INK Entertainment prides itself in providing the team with cross-training opportunities for all positions and across other INK Entertainment venues. Employees will receive dining discounts and early access to some of INK’s events. Every INK venue is within walking distance of the TTC subway.

SKILLS/REQUIREMENTS

  • 3-5 years of industry experience as a supervisory role in an established and recognized food service establishment.
  • Formal Culinary Training.
  • Experience with Mediterranean cuisine is preferred.
  • Extensive Food and Beverage knowledge. Restaurant Industry knowledge.
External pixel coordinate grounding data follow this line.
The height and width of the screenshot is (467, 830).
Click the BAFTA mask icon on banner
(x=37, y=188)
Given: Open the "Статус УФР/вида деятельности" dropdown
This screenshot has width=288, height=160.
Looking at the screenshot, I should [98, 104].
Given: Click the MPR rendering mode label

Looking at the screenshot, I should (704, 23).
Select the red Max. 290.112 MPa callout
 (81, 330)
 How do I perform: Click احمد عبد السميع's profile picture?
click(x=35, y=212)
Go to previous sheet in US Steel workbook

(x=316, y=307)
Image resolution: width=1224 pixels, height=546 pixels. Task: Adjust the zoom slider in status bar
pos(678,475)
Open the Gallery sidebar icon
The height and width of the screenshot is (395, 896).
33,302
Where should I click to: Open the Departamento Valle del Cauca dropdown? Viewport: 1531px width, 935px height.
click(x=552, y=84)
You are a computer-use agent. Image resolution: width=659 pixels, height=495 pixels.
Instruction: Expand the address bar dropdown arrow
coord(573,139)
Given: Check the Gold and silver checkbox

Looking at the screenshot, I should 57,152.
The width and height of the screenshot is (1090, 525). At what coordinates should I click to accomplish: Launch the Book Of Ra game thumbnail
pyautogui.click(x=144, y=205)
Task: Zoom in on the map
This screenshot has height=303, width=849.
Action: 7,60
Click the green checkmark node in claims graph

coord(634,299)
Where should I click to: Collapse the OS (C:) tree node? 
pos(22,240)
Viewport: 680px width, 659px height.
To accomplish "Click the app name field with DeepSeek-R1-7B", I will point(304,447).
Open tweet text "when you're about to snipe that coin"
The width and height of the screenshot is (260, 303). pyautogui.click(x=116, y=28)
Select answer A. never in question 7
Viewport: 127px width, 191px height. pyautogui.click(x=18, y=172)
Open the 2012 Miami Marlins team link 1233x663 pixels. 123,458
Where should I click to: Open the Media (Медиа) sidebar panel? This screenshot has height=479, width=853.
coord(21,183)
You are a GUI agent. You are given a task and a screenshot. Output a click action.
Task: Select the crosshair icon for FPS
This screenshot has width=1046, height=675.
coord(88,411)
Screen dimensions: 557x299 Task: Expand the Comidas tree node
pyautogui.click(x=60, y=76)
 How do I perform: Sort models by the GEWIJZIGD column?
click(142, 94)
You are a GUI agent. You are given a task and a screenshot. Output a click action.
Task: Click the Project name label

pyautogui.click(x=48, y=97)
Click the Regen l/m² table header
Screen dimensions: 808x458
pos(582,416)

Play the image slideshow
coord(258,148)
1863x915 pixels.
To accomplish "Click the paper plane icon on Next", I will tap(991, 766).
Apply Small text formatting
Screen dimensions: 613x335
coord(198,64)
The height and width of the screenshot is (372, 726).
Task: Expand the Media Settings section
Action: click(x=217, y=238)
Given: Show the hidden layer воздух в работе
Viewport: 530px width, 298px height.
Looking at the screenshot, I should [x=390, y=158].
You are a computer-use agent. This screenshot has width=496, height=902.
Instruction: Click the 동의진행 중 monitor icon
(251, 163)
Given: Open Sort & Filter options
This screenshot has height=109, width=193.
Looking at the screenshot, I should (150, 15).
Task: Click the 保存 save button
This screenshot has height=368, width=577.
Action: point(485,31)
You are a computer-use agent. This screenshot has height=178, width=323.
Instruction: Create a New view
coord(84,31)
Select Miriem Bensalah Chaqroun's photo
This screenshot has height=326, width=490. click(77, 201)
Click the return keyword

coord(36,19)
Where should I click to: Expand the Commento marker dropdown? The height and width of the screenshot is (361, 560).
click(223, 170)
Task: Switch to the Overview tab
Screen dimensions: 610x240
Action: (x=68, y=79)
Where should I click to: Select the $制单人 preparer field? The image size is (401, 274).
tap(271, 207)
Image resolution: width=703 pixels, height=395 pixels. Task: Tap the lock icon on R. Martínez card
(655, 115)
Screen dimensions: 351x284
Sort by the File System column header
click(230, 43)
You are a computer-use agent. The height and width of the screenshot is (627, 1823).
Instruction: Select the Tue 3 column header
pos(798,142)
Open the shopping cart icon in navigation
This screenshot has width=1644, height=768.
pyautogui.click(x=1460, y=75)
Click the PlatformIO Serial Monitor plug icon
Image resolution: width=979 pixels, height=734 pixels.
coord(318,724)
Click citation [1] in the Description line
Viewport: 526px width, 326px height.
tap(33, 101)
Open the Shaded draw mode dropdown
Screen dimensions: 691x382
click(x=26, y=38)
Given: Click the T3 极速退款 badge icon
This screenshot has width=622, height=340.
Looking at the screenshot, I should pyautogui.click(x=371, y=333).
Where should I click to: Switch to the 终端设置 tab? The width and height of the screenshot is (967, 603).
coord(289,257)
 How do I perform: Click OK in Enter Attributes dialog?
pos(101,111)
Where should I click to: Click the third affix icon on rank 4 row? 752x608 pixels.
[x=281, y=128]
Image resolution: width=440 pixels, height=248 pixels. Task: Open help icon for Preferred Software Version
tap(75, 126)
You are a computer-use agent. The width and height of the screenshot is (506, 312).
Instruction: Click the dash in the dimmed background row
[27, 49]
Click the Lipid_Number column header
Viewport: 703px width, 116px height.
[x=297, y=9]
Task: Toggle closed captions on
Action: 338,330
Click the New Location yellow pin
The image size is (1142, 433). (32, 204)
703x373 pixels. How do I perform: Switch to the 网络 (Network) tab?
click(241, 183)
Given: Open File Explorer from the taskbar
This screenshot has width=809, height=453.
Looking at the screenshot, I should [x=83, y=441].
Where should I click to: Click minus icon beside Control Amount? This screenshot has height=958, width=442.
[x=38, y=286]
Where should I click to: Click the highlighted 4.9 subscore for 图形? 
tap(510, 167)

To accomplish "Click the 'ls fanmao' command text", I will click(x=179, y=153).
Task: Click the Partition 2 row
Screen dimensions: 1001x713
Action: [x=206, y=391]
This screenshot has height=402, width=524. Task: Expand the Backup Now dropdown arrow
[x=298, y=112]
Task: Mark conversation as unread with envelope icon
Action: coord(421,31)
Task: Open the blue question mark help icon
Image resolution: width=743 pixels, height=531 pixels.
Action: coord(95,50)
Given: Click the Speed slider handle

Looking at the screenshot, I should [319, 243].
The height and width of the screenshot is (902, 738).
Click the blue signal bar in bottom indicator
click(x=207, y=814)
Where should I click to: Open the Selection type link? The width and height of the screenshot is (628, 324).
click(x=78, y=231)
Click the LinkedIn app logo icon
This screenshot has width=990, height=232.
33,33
High volume Banquet/Catering/Fine Dining/ Grab and Go/ Hotel / Amenity Program experience preferred.
  • Strong organizational skills, attention to detail, knowledge of restaurant regulations, leadership, management, ability to work under pressure
  • Proper service temperatures and holding temperatures of all prepared foods and knowledge of all cooking methods.
  • Must be able to speak, read, write and understand English with good communication skills, both verbal and written.
  • Thorough working knowledge of hot and cold food preparation.
  • Good working knowledge of accepted sanitation standards and applicable health codes.
  • Basic mathematical skills necessary to understand recipes, measurements, requisition amounts and portion sizes.
Responsibilities
  • Manages food and product ordering by keeping detailed records and minimizes waste, plus works with existing systems to improve waste reductions and manage budgetary concerns.
  • Supervises all food preparation and presentation to ensure quality, sanitary cooking conditions, and only accepts the appropriate way to safe food handling.
  • Works with kitchen leadership team to maintain kitchen organization, staff ability, and training opportunities.
  • Demonstrate Continuous effort to improve operations, streamline work processes, and work cooperatively and jointly to provide quality seamless team-oriented guest service.
  • Visually inspect, select and use only the freshest fruits, vegetables and other food products of the highest standard in the preparation of all menu items.
  • Participate in actual food preparation, produce food, taste and expedite during peak meal periods as needed.
  • Read and employ math skills for following recipes. Process requisitions for supplies.
  • Train and supervise kitchen staff in the proper preparation of menu items.
  • Control procedures for cost and quality
  • Ensure proper receiving, storage (including temperature setting) and rotation of food products so as to comply with health department regulations.
  • Oversees and organizes kitchen ingredients to ensure a first-in, first-out food rotation system and verifies all food products are properly dated and organized for quality assurance.
  • Trains new kitchen employees to restaurant and kitchen standards.
  • Ensure quality food is prepared and displayed in order to achieve customer satisfaction and profitability while maintaining a high standard of cleanliness and sanitation in designated work areas.
  • Assist with the preparation and display of high-quality foods as established by the Chef De Cuisine, Seniors Sous and Sous Chef.
  • Ensure all stations are properly set prior to service and make the necessary corrections if needed.
  • Provide training and experience to staff to adhere to the quality standards of the department.
  • Ensure food is handled, processed, and stored in accordance with the Hazard Analysis Critical Control Point (HACCP) program.
  • Ensure good customer relations are maintained at all times, in particular when working in the public areas of the restaurant.
  • Report any questionable product concerns to the Chef de Cuisine or Sous Chef to maximize product utilization and minimize waste.
  • Assume Head Chef responsibilities during absence of Sous Chef.
  • Perform other related duties as assigned by Sous Chef, Senior Sous Chef or Chef De Cuisine.